TASK DETAILS
Needed from the entries below: every line that holds the word "Viewport".

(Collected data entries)

%%

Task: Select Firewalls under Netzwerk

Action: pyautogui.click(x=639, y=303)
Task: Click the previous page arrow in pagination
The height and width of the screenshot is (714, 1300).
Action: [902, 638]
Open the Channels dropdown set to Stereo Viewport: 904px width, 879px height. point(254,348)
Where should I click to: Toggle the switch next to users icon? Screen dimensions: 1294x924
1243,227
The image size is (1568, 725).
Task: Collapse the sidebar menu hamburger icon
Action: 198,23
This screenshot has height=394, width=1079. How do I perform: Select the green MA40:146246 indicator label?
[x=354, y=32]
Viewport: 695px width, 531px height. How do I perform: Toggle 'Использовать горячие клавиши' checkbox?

%%

REPLY
Open the Channels dropdown set to Stereo Viewport: 904px width, 879px height. point(254,348)
Viewport: 695px width, 531px height. How do I perform: Toggle 'Использовать горячие клавиши' checkbox?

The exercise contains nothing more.